- CHECK YOUR UNDERSTANDING -
A. Copy, word for word, the part of the court opinion running from "Betty Bush and" down to "Fla., for appellee.".
B. Answer these questions using the court opinion:
(i) What was Betty Bush's profession?
(ii) What warning does the flasher at the crossing bear?
(iii) In the Railroad's version, how fast was the Thunderbird going?
C. Write the next part of the court opinion on Betty Bush's crash with the railway motorcar, starting after the last sentence shown.

READING TEXT section start

Betty Bush and Her Husband, Eddie Bush, Appellants, v. Louisville & Nashville Railroad Company, Appellee, 260 F.2d 854 (5th Cir. 1958)Annotate this Case
Peter T. Fay, William S. Frates, Nichols, Gaither, Green, Frates & Beckham, Sam Daniels, Miami, Fla., for appellants.
Bert H. Lane (of Yonge, Beggs & Lane), Pensacola, Fla., Wyatt Johnson (of Hoffman, Kemper & Johnson), Miami, Fla., for appellee.
Before HUTCHESON, Chief Judge, and CAMERON and BROWN, Circuit Judges.
JOHN R. BROWN, Circuit Judge.
Emerging from this 900-page record after a jury trial, verdict and judgment which the plaintiffs, Betty Bush, a professional woman golfer, and her husband consider inadequate for injuries sustained when her Thunderbird crashed into a small railway motorcar near Pensacola, Florida, are two simple questions. Did the Court err in (1) giving the usual railroad right of way charge since the railroad vehicle was a small motorcar, not a large train or locomotive, or in (2) failing to give the jury an explanatory illustration of a computation under Florida's railroad comparative negligence statute?
For our purposes, the setting may be briefly summarized. The accident occurred where the Railroad's track crosses U. S. 90A, a main arterial highway. The crossing is protected by gates and flashing lights. The flasher bears a warning "Stop on Red Signal." It is undisputed, indeed the Railroad admits, that the wheels of this small motorcar were insulated so that the car would not activate the gates or flasher. It is likewise uncontradicted that no warning signal of any kind was given by the motorcar as it approached or entered the crossing. A warning signal was impossible for, although apparently regularly equipped with a horn, none was on the motorcar the day of the accident as it had been taken off for repair. The motorcar was approximately five feet long, six feet in height and four feet wide.
There was the usual conflict on the occurrence of the accident itself. According to the plaintiffs, the motorcar could not be seen until it was 15 to 30 feet from the crossing and it ran through the crossing at an unreduced speed of approximately 30 mph. Mrs. Bush, traveling alone, on seeing this hit her brakes and swerved to the right in an unsuccessful attempt to avoid collision. On the other hand, the Railroad's version was that the motorcar stopped or had virtually stopped a few feet from the crossing. At that time those in the motorcar saw the plaintiff's Thunderbird approaching approximately 200 to 300 feet away. They considered that the approaching Thunderbird was far enough away to permit them to cross the intersection. They fixed the plaintiff's speed at 60 mph. The physical facts show that the motorcar was nearly through the intersection at the time the Thunderbird hit it on its right rear wheel. This knocked the motorcar completely off the track, causing injury to at least one of its occupants as well as the claimed injuries to Mrs. Bush.

READING TEXT section end
STORED DATA section start

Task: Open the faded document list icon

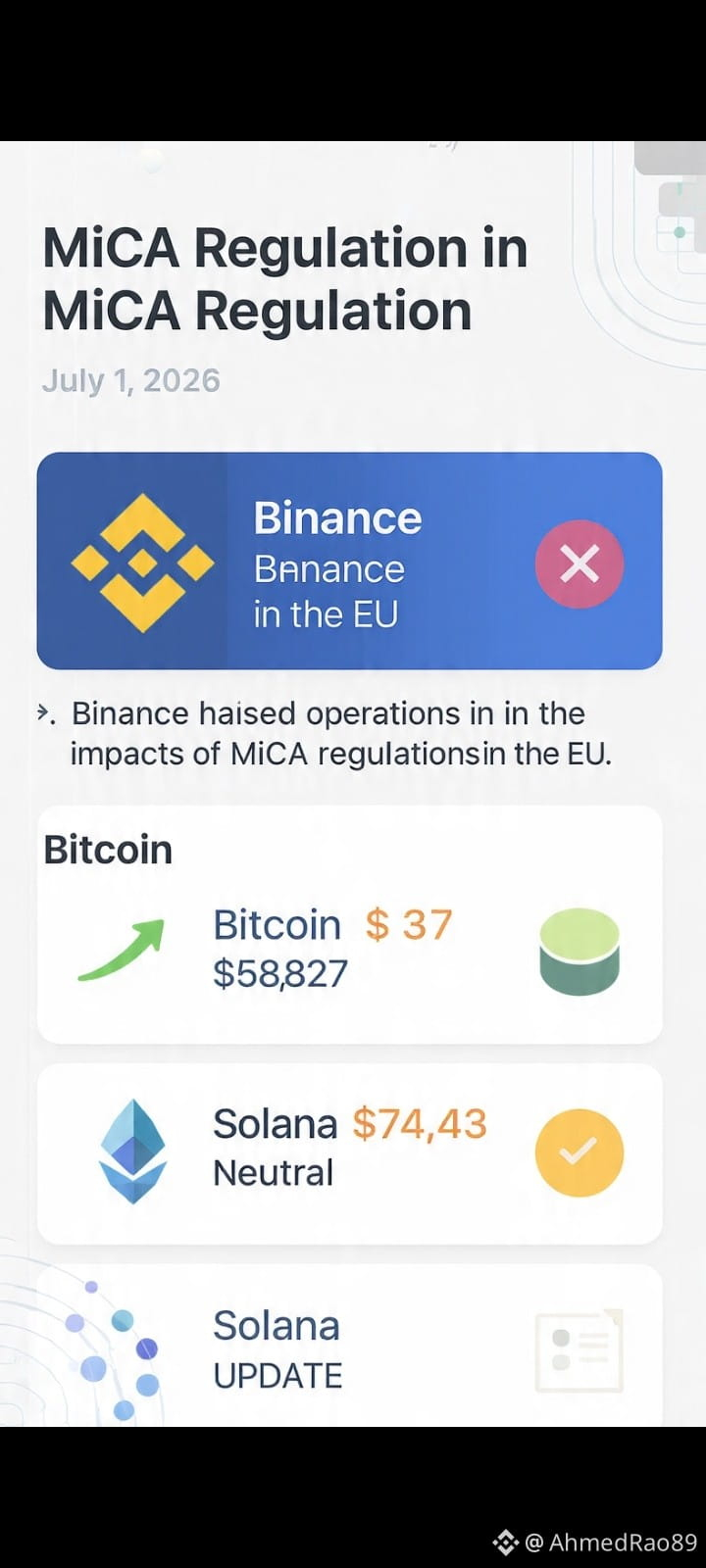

STORED DATA section end

- WRITTEN ANSWERS -
A.
Betty Bush and Her Husband, Eddie Bush, Appellants, v. Louisville & Nashville Railroad Company, Appellee, 260 F.2d 854 (5th Cir. 1958)Annotate this Case
Peter T. Fay, William S. Frates, Nichols, Gaither, Green, Frates & Beckham, Sam Daniels, Miami, Fla., for appellants.
Bert H. Lane (of Yonge, Beggs & Lane), Pensacola, Fla., Wyatt Johnson (of Hoffman, Kemper & Johnson), Miami, Fla., for appellee.

B.
(i) She was a professional woman golfer.
(ii) "Stop on Red Signal."
(iii) 60 mph.

C.
There was thus the makings of the everyday run-of-the-mill tort liability case with evidence demanding that the underlying issues concerning the Railroad's fault and the plaintiff's contributory negligence be resolved by the jury. This was done. By its verdict of $5,000 for Mrs. Bush and $650 for her husband (the full amount of incurred medical hospital bills), it is patent that the jury found the Railroad at fault. It may or may not have determined that Mrs. Bush was contributorily negligent. The Railroad insists that the damage phase of the case had such weaknesses that the jury may well have awarded to Mrs. Bush, as presumably it had to the husband for his out-of-pocket expenses, 100% of her actual damages. The plaintiff insists, however, that from the colloquy between Court and two jurors when the jury returned to report some difficulty in connection with its deliberations, it is quite probable that the jury considered Mrs. Bush's damages of a much greater dollar value, and that this $5,000 verdict was the result of their mistaken application of the Court's instructions on Florida comparative negligence.
It is this approach which leads her counsel to urge, with great earnestness and a skill which wrings from it every drop of possible merit, the argument that the two errors, while formally distinct, are interrelated and hence more, not less harmful. That is, if the Court's instructions were erroneous on the Railroad's so-called right of way, it must inevitably have affected the verdict adversely to the plaintiff. First, it subjected the Railroad to a lesser duty which in the comparative balance lowered the Railroad's percentage of contribution. Conversely, if the Railroad had the precedence, it subjected the approaching motorist to the duty to keep clear, and this would enhance the percentage of her contribution.
We may assume that this is correct and that error would certainly not be in the harmless category, F.R.Civ.P. 61, 28 U.S.C.A. There must first be error, however, and here we find none.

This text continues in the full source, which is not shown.